Using TRN and adding plenty of fuel to the sample retrieval lander will allow the craft to land within 60 yards of a target. “We have to land an even bigger vehicle in a particular parking lot… in a particular parking space,” Chen said.
Additionally, an adaptive range trigger allows for even smarter self-decision of when the lander deploys its parachute.
And there’s more. The lander’s parachute itself expands to an 80-foot (24-meter) design. “We want to strengthen the parachute to be able to support the load of a much larger vehicle,” Chen said.
The ruckus of the rocket plume
The Mars Perseverance rover is already pre-scouting the landscape to help determine that primo parking space for a landing. “For the first time, we can see everything about the lander,” Chen said. “We’ll know exactly what’s out there and that’s a huge advantage.”
The goal is to land within a few hundred yards of where the Perseverance rover will be, or where the wheeled rover can easily climb to deliver Mars specimens to the Sample Retrieval Lander.
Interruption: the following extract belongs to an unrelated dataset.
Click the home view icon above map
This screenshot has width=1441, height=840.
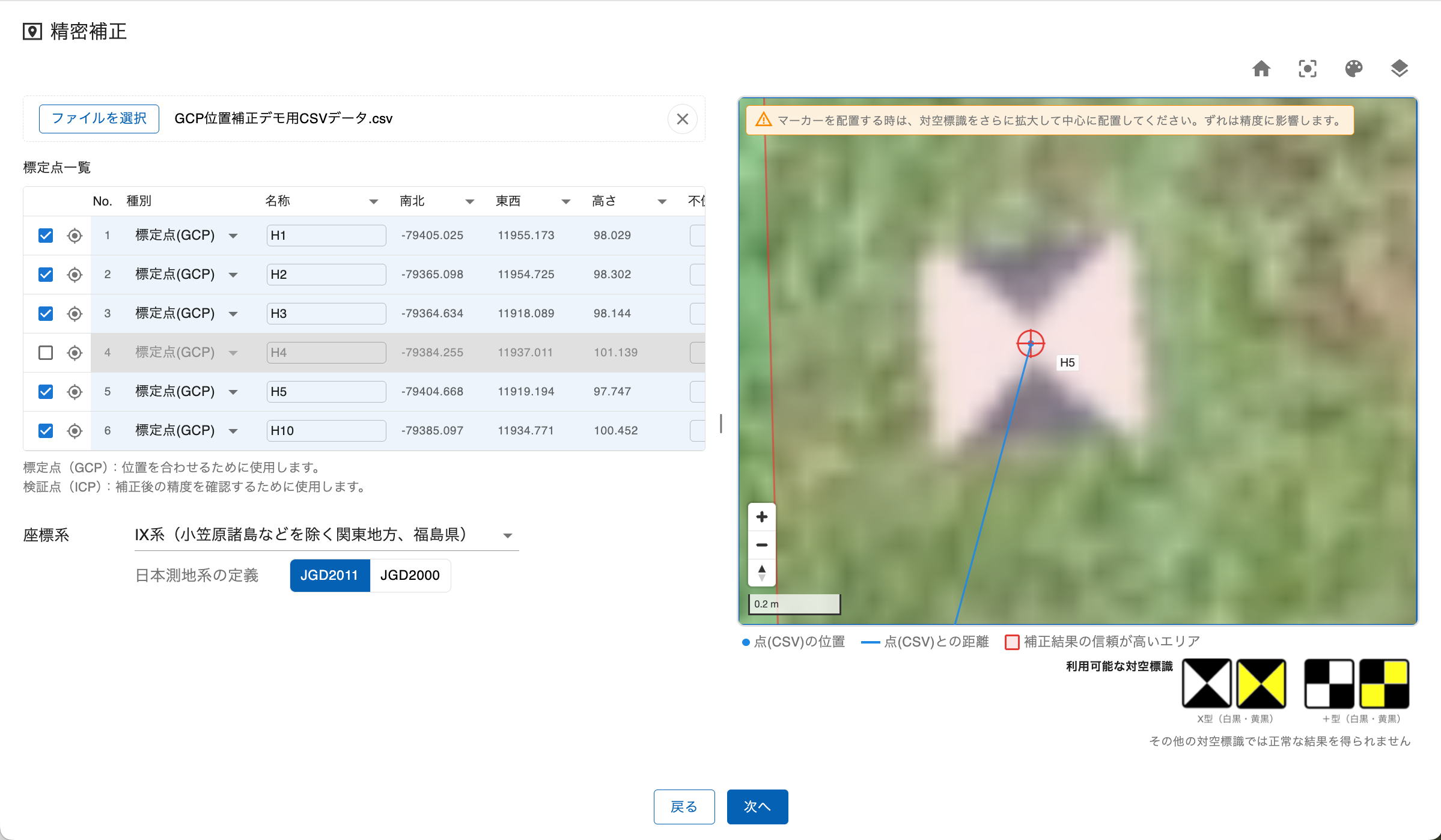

Precautions will be taken not to land directly near Perseverance, Chen said, due to concerns over the ruckus created when the lander’s rocket plume blasts rocks and sand onto the surface.
“Given what we have at the moment and the need to land very precisely with a huge amount of mass, what you see for us is a big step forward, but really an evolution of what we have been doing. in the past. We’re excited to have the opportunity to show what we can do,” concluded Chen.
Twist in the curve
Since the early 1990s, Rob Manning, now chief engineer at the Jet Propulsion Laboratory, has been actively engaged in tracking the EDL on Mars.
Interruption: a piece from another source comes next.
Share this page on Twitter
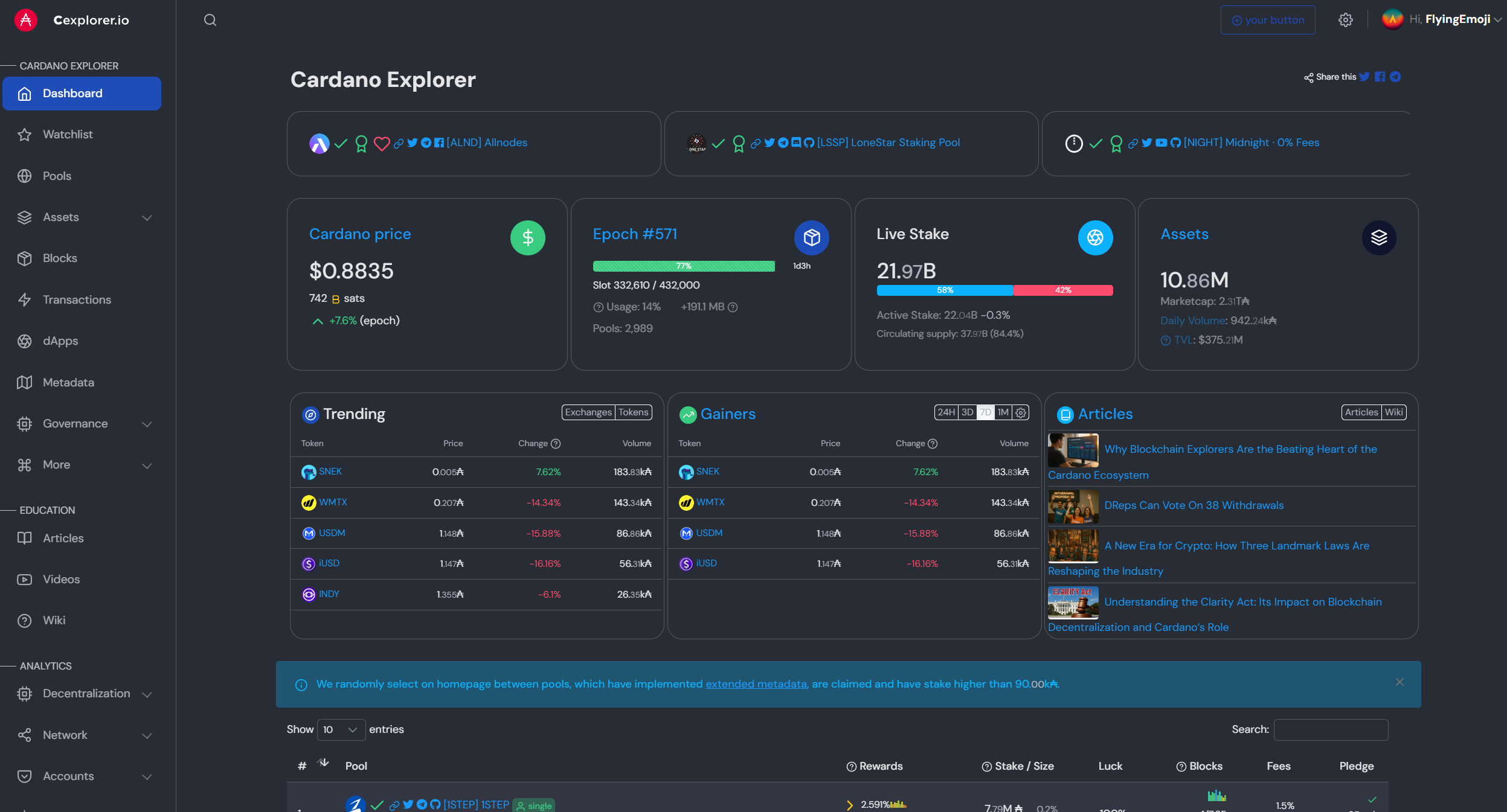Viewport: 1507px width, 812px height. [1364, 77]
As for MSR’s upcoming effort, “I won’t say the word is risk because I don’t know how to quantify the risks, but there are a lot of development challenges,” Manning said. “Hopefully we don’t come across any new physics.”
Looking beyond MSR, Manning said there was a “bend in the curve” for EDL.
“Supersonic Retro Propulsion is a whole new game,” Manning said. Supersonic retro-propulsion, abbreviated as SRP, is a method of decelerating a vehicle using supersonic retro-rockets.
“I think the big step function in the future is to try and try SRP on Mars, and make it work. I think it will work. Everyone agrees it might work. It’s just that we we’re all kind of a chicken,” Manning said.
The SRP work at JPL has benefited from cooperation with SpaceX and Elon Musk, the company’s chief. “They allowed us to monitor the quality of their booster returns flying in exactly the right area,” Manning said, noting a complicated phenomenon, such as the interaction of the rocket plume with the supersonic wake generated around the re-entering booster.
“It’s so hard to get into it by calculation…very hard to parse,” Manning said.
For the EDL community, there’s a lot of work to be done in terms of new research, new know-how, and hardware to showcase new capabilities.
“Especially the MSR thrust, the Sample Retrieval Lander fits perfectly between where we go with the large landing system and where we go after that, on a human scale,” Manning said.